Foto: IMDB / And Just Like That...
27 de maio de 2024 às 16:06 Rita Silva Avelar

Durante 10 anos vivi em apartamentos partilhados com outras pessoas, por alto conto mais de seis casas, e mais de 20 roommates. Aprendi a adaptar-me às rotinas dos outros, a encaixar horários e necessidades pessoais, a levar a minha vida inteira para dentro de quartos quase sempre minúsculos. A história de tantos jovens, hoje, em Portugal, mas com a diferença de um quarto custar €250 por mês na altura, para mais de o dobro, agora. Na cozinha, dois ou três utensílios, na casa de banho partilhada, o mínimo indispensável, na sala – quando existia, porque em dois ou três apartamentos estava ocupada a ser um quarto extra para encher mais os bolsos aos senhorios – apenas um livro, uma manta, umas plantas de tamanho médio e um ou outro poster. Quem partilha casa durante muitos anos fica abençoado com a capacidade de adaptação fácil e rápida, e fica-se para sempre com a qualidade mais difícil, creio, de manter, que é aprender a relativizar.

Tenho fotografias dos meus quartos, por mais diferentes que fossem – de Benfica à Ajuda - ao longo destes anos, com flores decorativas, um charriot, um sofá-cama minúsculo, uma mesa de cabeceira e uma sapateira feitas pelo meu pai, sempre os mesmos tapetes, um puff às flores que trazia da adolescência (penso agora onde estará…), uma mesinha com joias, espelhos e acessórios de cabelo, velas e sabonetes, além de uma estante com livros invariavelmente quase sempre junto à janela – quando existia (cheguei a alugar um quarto interior sem janela durante três meses). E ao longo dessas experiências de casa partilhada sempre me senti cheia de sorte, quanto mais reduzido ficava o meu espaço de estar, de existência pós-laboral e por vezes também ao fim de semana, mais me dedicava a ele, a torná-lo meu e especial, a repensar cada milímetro – quem me conhece sabe que estou sempre a mudar a posição das coisas, a limpar em profundidade os cantos mais inacessíveis, que tenho ataques de arrumação súbitos, fico horas a dobrar lingerie e a reposicionar t-shirts. Felizmente, os meus pais preservam o meu quarto e consegui sempre ir gerindo as minhas coisas entre cá e lá – livros, vestuário, roupas de cama e toalhas, e aquela infinidade de objetos aleatórios que carregamos. Foi por isso, talvez, que quando comprei a minha primeira casa a meias, me tornei mais consumista. O facto de passar a ter espaço para o que era meu, de poder ocupar e decorar e pensar na casa à minha maneira, fez-me ter coisas a mais. Na altura não me apercebi da dimensão do problema. Não me tornei acumuladora compulsiva, longe disso, mas percebi que não precisava de uma zona só de bar; nem de dez plantas pela casa; ou de postais pendurados e flores secas por todo o lado, dezenas de sabonetes, utensílios de cozinha, pratos e cerâmicas várias (contei, a certa altura, oito jarros decorativos), mas sobretudo – e esta parte devido à minha profissão – de várias dúzias de produtos de beleza, de vestuário e de sapatos.

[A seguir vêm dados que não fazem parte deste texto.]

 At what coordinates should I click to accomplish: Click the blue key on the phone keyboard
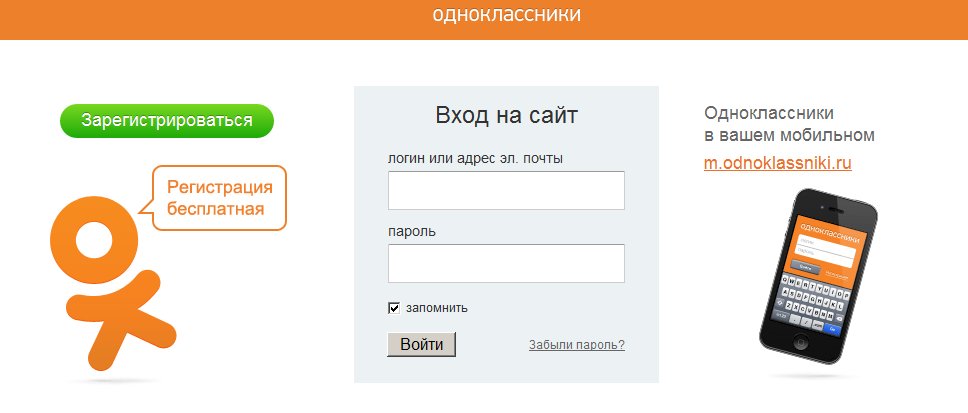[x=832, y=328]
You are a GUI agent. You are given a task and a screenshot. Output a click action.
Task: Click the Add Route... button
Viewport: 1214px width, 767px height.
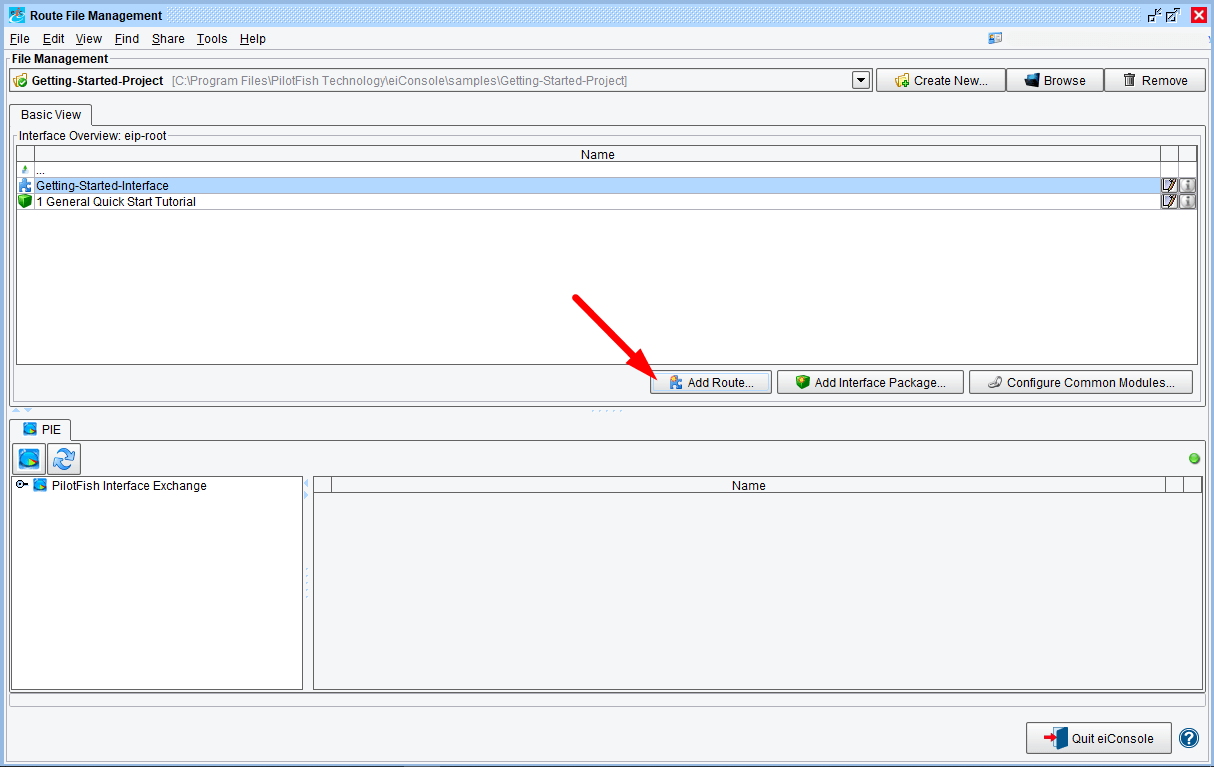[x=710, y=382]
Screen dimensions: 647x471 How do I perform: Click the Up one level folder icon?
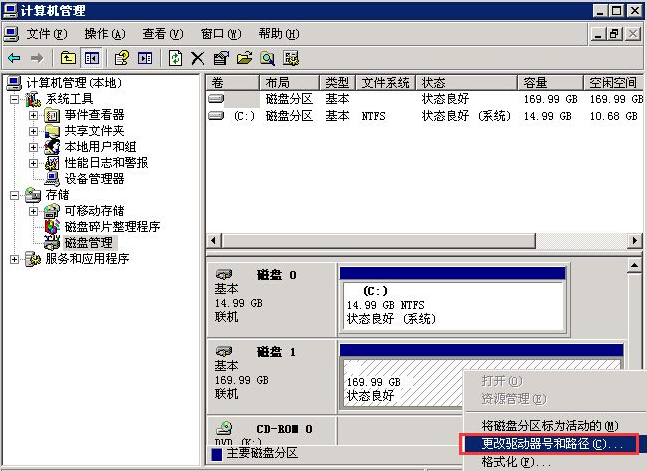[68, 58]
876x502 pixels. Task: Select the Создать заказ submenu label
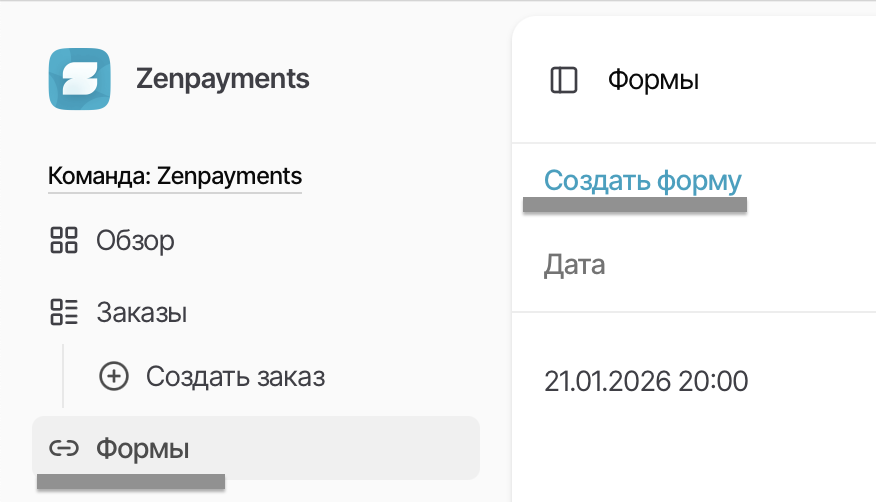[235, 376]
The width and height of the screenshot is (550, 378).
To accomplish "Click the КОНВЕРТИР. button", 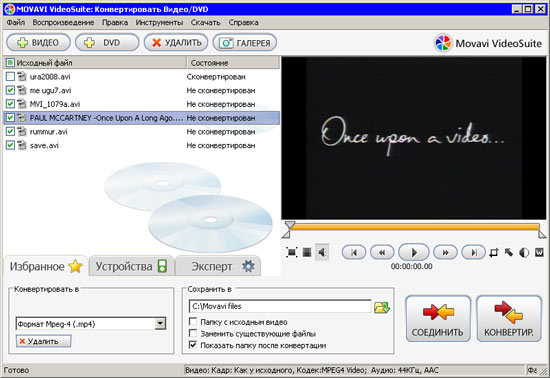I will point(509,319).
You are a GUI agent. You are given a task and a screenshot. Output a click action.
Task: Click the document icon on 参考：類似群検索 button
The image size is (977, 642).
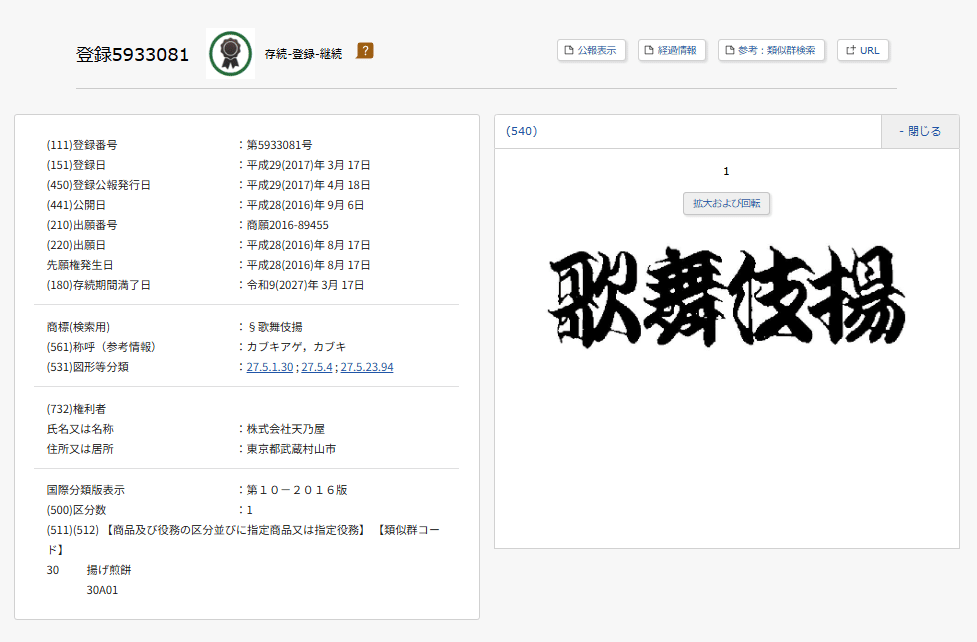[729, 49]
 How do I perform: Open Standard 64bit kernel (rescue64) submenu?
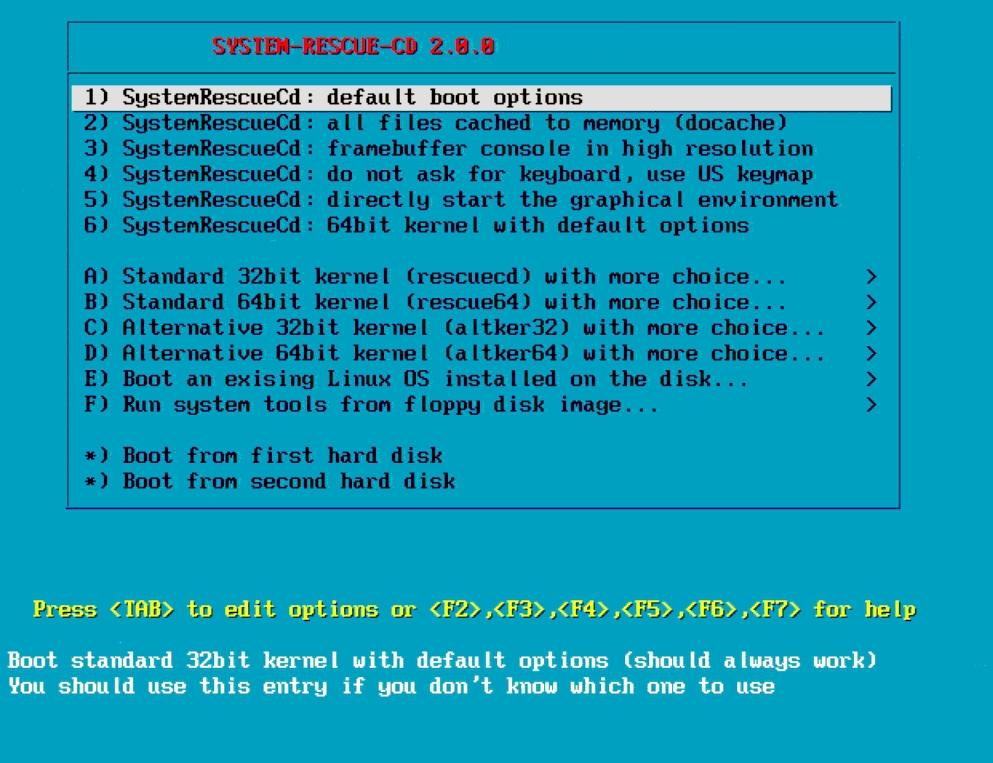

Ao fim de um ano de uma experiência de vida conjunta que não correu bem, entreguei a casa. E o pesadelo começou aqui. Fiquei chocada com a quantidade de objetos que tive de embalar, desmontar, vender ou deixar para trás. Deprimia-me pensar nas minhas coisas todas embaladas e dentro de caixas. Levei as peças que tinha escolhido com tanto entusiasmo para uma garagem do outro lado do rio, onde ficariam durante quase um ano até me conseguir restabelecer numa nova casa, depois de ter vivido em três quartos distintos no espaço de oito meses, e algumas semanas em casas de amigas. Ao início, a situação partia-me o coração. O apego material era recente, real, custava-me imaginar aqueles pratos oferecidos por uma amiga por estrear; a mesa de jantar que o meu pai e o meu irmão fizeram para mim com tanto afinco, então embrulhada em celofane; o tabuleiro antiquíssimo que era da minha avó, que me tinha sido recentemente cedido pela minha mãe, e que acabou por ficar cheio de fuligem; os livros recém-comprados na feira do livro de Lisboa que teriam de esperar dois anos para ser lidos. Nesses meses infernais de mudança, vivi com o mínimo e indispensável – um tapete, uma toalha, um kit de cremes básico, dez mudas de roupa que ia alternando quando ia ao Alentejo, dois ou três livros à cabeceira. A vida posta em stand-by depois de muitos anos a fazer sacrifícios financeiros e psicológicos para ter casa própria.

Dá-se, nesses meses, uma catarse. Comecei aos poucos a abrir as caixas, a perceber que não me fizeram falta, a realocar coisas para outra casa a Sul que pude entretanto comprar. Dei uma infinidade de peças, vendi roupa na Vinted, passei a deixar presentes no trabalho, percebi que os livros ficam em nós e não nas estantes, doei os mais variados artefactos a instituições. Até convenci a minha mãe a dar o mesmo passo, começando por desfazer-se de quase todas as suas calças de ganga – que não eram poucas, mãe! Passei, pessoalmente, a pensar melhor antes de comprar qualquer coisa. Gasto dinheiro em restaurantes, em vinhos para beber logo, e em passeios pelo Sul. Ainda tenho uma panóplia de coisas em caixas, outras espalhadas por várias moradas, but who caresA vida são as experiências que vamos vivendo e guardando, são os desafios e as adaptações, e a tal elasticidade para aprendermos a viver de muitas maneiras com menos, de modo geral. Não sou cínica, e sei que ainda tenho demasiado para os deuses do minimalismo, que sou uma privilegiada, que nada me falta, e que posso, naturalmente, viver com muito menos. Mas o clique já se deu e não há volta atrás.